Tom Jones Live in Las Vegas is a live album recorded at The Flamingo Hotel in Las Vegas, Nevada during the summer of 1969, and released in November 1969.

Performed and recorded during one of the peaks of his popularity, due to his TV series, This is Tom Jones (from 1969 to 1971) and several hit singles in the late 1960s ("It's Not Unusual", "What's New Pussycat?", "Green, Green Grass of Home", "Love Me Tonight"), Tom Jones and his accompanying band, led by Johnnie Spence, gave a tight and highly energetic performance. Jones' band featured some of the top studio musicians of the day, including Big Jim Sullivan on guitar and Chris Slade (The Firm, AC/DC) on drums. Jones acknowledged these musicians to the audience at the beginning of the sixth track, "Danny Boy" - stating "I brought with me from England three of the finest musicians that we have there...on drums, we have Chris, on bass, we have John, and on lead guitar, we have Jimmy." Typically a harsh critic of inferior music, Buddy Rich, on The Mike Douglas Show in 1971, stated "The band that plays behind Tom Jones is one of the great bands of all time."
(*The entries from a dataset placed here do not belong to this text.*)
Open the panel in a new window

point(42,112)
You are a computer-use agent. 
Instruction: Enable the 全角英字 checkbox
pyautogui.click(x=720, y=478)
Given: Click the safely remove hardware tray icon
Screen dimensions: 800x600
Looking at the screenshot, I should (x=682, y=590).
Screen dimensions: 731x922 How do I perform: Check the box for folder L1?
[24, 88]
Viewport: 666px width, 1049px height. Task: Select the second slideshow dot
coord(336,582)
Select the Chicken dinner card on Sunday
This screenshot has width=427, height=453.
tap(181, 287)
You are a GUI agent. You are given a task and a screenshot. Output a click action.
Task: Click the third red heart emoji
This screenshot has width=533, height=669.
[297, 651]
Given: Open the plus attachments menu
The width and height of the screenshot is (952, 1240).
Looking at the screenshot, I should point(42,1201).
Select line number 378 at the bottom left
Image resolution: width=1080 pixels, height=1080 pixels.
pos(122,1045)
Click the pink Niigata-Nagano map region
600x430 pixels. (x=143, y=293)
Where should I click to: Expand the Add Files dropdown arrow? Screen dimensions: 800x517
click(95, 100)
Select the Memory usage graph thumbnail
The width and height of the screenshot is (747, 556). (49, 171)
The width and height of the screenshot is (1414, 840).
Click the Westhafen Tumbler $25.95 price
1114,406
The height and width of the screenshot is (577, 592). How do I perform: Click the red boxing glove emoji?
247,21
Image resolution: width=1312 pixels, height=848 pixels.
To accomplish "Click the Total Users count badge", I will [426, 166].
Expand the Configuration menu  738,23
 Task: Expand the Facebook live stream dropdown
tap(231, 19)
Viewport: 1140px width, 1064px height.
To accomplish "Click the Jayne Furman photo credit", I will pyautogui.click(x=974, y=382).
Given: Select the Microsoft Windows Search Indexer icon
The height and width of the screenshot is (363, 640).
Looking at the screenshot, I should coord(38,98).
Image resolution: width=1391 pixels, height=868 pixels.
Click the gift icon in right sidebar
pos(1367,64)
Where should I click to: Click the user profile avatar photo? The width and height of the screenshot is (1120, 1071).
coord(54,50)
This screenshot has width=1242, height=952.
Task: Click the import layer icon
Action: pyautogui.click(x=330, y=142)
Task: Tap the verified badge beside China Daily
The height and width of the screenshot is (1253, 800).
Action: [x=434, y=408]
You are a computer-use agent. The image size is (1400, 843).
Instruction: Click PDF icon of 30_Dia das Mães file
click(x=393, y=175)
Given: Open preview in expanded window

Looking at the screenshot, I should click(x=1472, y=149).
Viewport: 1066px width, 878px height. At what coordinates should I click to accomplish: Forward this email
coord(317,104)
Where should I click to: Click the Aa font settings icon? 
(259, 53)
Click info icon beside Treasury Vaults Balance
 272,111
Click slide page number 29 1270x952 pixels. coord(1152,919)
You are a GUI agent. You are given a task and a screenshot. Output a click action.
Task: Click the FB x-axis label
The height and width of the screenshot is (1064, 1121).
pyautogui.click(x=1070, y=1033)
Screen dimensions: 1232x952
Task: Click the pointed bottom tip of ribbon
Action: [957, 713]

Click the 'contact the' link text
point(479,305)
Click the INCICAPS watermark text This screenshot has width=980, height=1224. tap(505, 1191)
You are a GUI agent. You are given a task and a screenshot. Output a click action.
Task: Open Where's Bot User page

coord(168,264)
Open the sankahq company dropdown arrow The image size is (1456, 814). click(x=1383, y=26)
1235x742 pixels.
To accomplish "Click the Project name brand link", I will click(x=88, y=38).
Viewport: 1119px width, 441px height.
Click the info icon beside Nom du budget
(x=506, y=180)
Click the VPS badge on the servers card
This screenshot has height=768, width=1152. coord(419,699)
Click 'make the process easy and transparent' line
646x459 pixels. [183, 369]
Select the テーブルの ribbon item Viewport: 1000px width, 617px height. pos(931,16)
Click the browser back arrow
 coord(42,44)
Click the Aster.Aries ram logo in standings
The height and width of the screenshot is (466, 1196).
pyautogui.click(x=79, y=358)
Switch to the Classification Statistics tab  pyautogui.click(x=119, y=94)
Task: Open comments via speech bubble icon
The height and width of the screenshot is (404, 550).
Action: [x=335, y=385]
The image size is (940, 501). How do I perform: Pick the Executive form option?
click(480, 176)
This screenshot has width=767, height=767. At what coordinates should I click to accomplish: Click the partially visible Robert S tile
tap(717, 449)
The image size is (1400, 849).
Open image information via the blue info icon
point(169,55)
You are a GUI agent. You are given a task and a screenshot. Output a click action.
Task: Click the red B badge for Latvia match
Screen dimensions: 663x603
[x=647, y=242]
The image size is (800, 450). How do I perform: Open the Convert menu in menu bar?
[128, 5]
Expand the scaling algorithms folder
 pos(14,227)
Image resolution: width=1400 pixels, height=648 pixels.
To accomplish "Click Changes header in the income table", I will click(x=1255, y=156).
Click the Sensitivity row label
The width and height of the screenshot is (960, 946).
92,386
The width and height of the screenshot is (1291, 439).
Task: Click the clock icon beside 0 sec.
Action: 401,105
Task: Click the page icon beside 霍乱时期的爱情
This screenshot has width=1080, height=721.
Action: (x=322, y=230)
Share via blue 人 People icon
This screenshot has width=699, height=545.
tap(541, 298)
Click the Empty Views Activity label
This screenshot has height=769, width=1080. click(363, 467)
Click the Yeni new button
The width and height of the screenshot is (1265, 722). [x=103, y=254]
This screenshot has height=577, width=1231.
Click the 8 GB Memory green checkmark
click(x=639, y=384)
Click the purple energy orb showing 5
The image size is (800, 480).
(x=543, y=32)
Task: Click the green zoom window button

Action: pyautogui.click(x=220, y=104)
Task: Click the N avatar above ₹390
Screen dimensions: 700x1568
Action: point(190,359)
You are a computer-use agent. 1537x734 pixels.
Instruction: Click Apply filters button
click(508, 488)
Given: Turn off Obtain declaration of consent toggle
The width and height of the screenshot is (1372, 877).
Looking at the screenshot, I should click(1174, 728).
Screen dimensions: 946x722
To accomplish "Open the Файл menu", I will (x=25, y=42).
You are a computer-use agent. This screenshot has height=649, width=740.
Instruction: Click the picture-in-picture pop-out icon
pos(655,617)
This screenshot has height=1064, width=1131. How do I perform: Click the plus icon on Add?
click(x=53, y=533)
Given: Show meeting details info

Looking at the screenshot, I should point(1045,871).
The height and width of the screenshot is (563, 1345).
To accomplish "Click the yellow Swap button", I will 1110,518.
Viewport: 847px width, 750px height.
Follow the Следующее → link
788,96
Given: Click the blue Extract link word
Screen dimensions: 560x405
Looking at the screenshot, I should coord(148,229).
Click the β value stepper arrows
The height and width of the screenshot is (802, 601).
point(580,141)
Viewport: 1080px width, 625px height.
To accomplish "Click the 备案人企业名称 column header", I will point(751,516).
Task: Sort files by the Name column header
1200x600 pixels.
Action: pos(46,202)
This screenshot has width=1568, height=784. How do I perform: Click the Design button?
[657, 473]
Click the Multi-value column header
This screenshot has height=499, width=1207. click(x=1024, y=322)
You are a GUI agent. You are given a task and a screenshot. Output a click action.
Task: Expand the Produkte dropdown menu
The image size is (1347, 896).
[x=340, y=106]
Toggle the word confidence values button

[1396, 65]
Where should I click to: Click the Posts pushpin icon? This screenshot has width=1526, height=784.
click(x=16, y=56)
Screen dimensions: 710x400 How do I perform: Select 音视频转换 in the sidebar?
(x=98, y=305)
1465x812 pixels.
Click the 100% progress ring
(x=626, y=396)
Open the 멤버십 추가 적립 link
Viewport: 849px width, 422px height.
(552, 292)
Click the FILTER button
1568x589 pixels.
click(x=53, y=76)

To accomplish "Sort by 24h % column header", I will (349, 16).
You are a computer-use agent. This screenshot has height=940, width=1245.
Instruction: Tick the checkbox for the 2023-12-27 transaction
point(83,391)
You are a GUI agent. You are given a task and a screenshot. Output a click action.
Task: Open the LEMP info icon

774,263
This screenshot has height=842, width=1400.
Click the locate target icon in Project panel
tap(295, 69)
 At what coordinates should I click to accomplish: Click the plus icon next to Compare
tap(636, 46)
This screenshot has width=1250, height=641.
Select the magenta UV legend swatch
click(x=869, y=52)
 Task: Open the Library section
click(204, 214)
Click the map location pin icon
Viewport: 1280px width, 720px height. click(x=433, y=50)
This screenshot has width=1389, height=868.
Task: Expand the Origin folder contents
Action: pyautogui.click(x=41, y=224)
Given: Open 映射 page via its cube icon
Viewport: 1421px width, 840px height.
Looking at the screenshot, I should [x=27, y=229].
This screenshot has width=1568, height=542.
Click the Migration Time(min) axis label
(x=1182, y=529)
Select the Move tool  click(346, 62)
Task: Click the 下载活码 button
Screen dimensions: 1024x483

The last track on Side 1, "I'll Never Fall in Love Again", is the 45 single released in 1967, but in a slightly different mix and has applause overdubbed in the studio. The reason for the inclusion of this track is because it had never previously been on a Jones album.

This record was another bonus to Jones' career, peaking at #2 in the UK and #3 in the US. It remains his highest charting album in the United States.

Professional ratings
Review scores
| Source | Rating |
| AllMusic | Star Half star |

== Track listing ==

Side one
| No. | Title | Writer(s) | Length |
|---|---|---|---|
| 1. | "Turn On Your Love Light" | Deadric Malone; Joseph Scott; | 2:10 |
| 2. | "Bright Lights and You Girl" | Sayde Shepard; | 2:27 |
| 3. | "I Can't Stop Loving You" | Don Gibson; | 3:40 |
| 4. | "Hard to Handle" | Allen Jones; Alvertis Isbell; Otis Redding; | 2:24 |
| 5. | "Delilah" | Barry Mason; Les Reed; | 3:25 |
| 6. | "Danny Boy" | Frederic Weatherly; arranged by Charles Blackwell; | 4:13 |
| 7. | "I'll Never Fall in Love Again" | Jimmy Currie; Lonnie Donegan; | 4:15 |

Side two
| No. | Title | Writer(s) | Length |
|---|---|---|---|
| 8. | "Help Yourself" | Carlo Donida; Jack Fishman; | 2:25 |
| 9. | "Yesterday" | John Lennon; Paul McCartney; | 3:20 |
| 10. | "Hey Jude" | John Lennon; Paul McCartney; | 3:43 |
| 11. | "Love Me Tonight" | Barry Mason; Daniele Pace; Lorenzo Pilat; Mario Panzeri; | 2:56 |
| 12. | "It's Not Unusual" | Gordon Mills; Les Reed; | 2:28 |
| 13. | "Twist and Shout" | Bert Russell; Phil Medley; | 6:41 |

== Personnel ==
- Tom Jones – lead vocals
- Johnnie Spence – conductor, arranger
- John Rostill – bass guitar
- Big Jim Sullivan – lead guitar
- Chris Slade – drums
- Technical
- Terry O'Neill - photography

== Certifications ==

| Region | Certification | Certified units/sales |
| Canada (Music Canada) | 2× Platinum | 200,000^{^} |
| United States (RIAA) | Gold | 500,000^{^} |
^{^} Shipments figures based on certification alone.